Questa tendenza è la proiezione del venir meno di una cultura, forse anche di un ceto (borghese) rarefattosi, oltre che nel profilo comunitario, forse anche “in natura”. Non che se ne senta la mancanza (anche per un certo impulso all'estinzione di sé). Ma indubitabilmente è così. Il fenomeno riguarda anche il segmento popolare dell'associazionismo conviviale (con l'eccezione delle società canottieri).
A questo punto, sopravvive solo il “nonnino Filo”. Che come opportunità circolistica ha fatto accoglienza, nel corso degli anni, dei reduci persistenti dei sodalizi quiescenti. Ci fu anche l'esclusivo Giardino "Le mamme che facevano tappezzeria...sperando...".
Qualcuna probabilmente agognava buoni incontri oltre che per le figlie anche per sé...Anche se ciò appartiene all'aneddotica di costumi la cui pellicola non si può né riavvolgere né ri-proiettare. In genere, non inclino mai all'intimismo. Ma, stavolta, per una causa che ritengo buona e per un dovere di verità, esterno la mia condizione di socio del Filo (pago, dò una mano per la comunicazione, vado di tanto in tanto quando mi convoca il patron Giorgio Mantovani, cui si deve il merito maggiore di questo miracolo di sopravvivenza e splendida vitalità).
Sono il superstite di una troika di soci. Due (Coppetti e Dolfini) sono deceduti. E la cosa mi suona come sinistro presagio. Ma, non ho difficoltà ad esternare il convincimento che il Filo, ultimo avamposto di un mondo scomparso, andrebbe affidato al WWF. Per il vero, grazie soprattutto all'impegno del suo presidente, dei soci, dei collaboratori, delle associazioni confluenti e all'avvedutezza del Comune, si è ritagliato uno spazio significativo nei contesti attuali. Cosa che invece è mancata agli altri sodalizi.
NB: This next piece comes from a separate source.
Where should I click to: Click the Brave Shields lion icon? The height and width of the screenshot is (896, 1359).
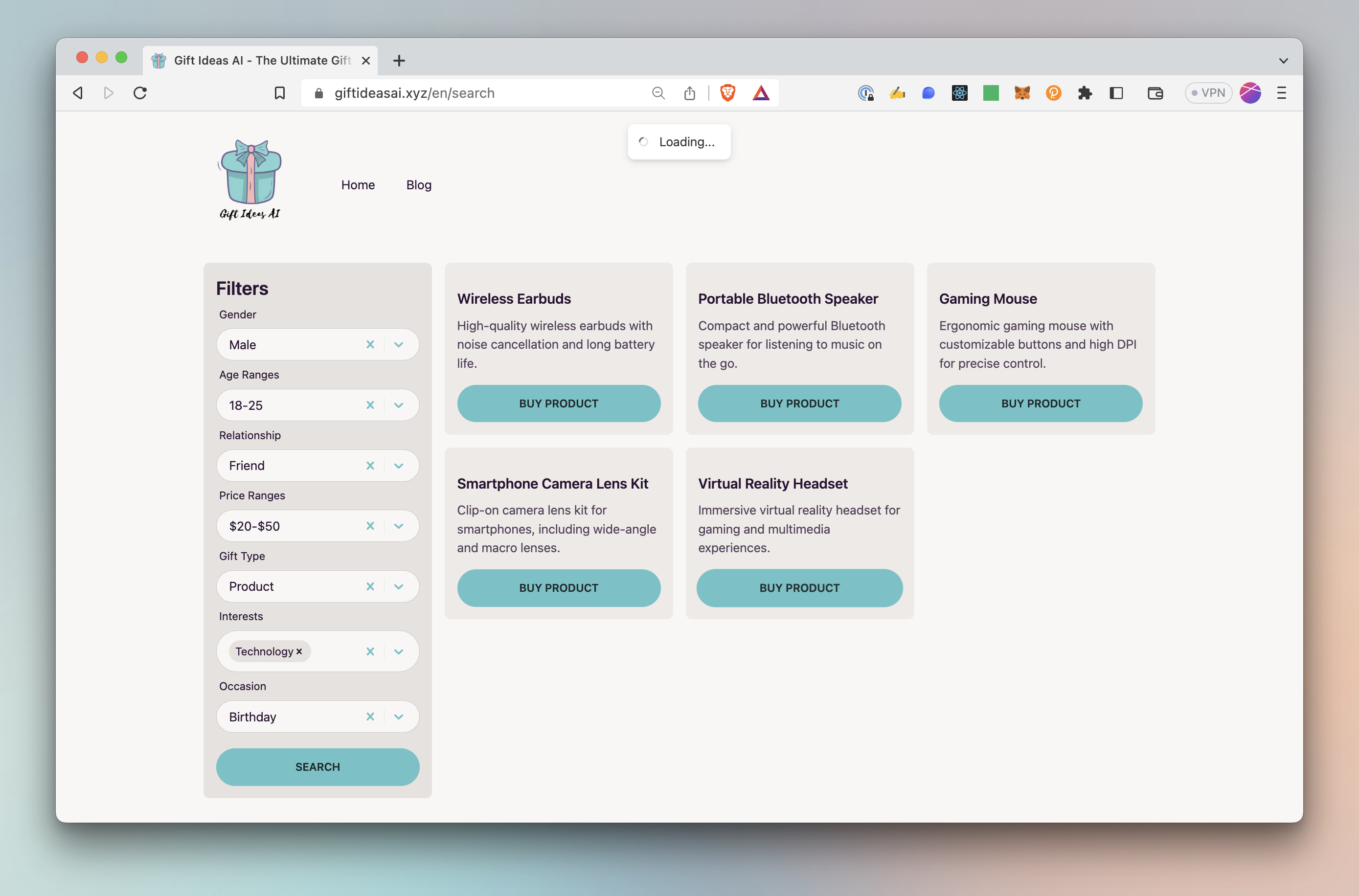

Forse la mestizia per luci di vitalità associativa che si sono spente è temperata dal fecondo risultato delle volontà di armonizzazione e di convergenza di testimonianze culturali e civili che hanno rifiutato di assecondare un destino di obsolescenza che in qualche misura impoverisce la città.
Lo dico da socio “marginale”, ma sono molto orgoglioso di questo risultato. Che è opera della Società Filodrammatica, ma anche del Comune che non ha perso di vista la mission. (e.v.)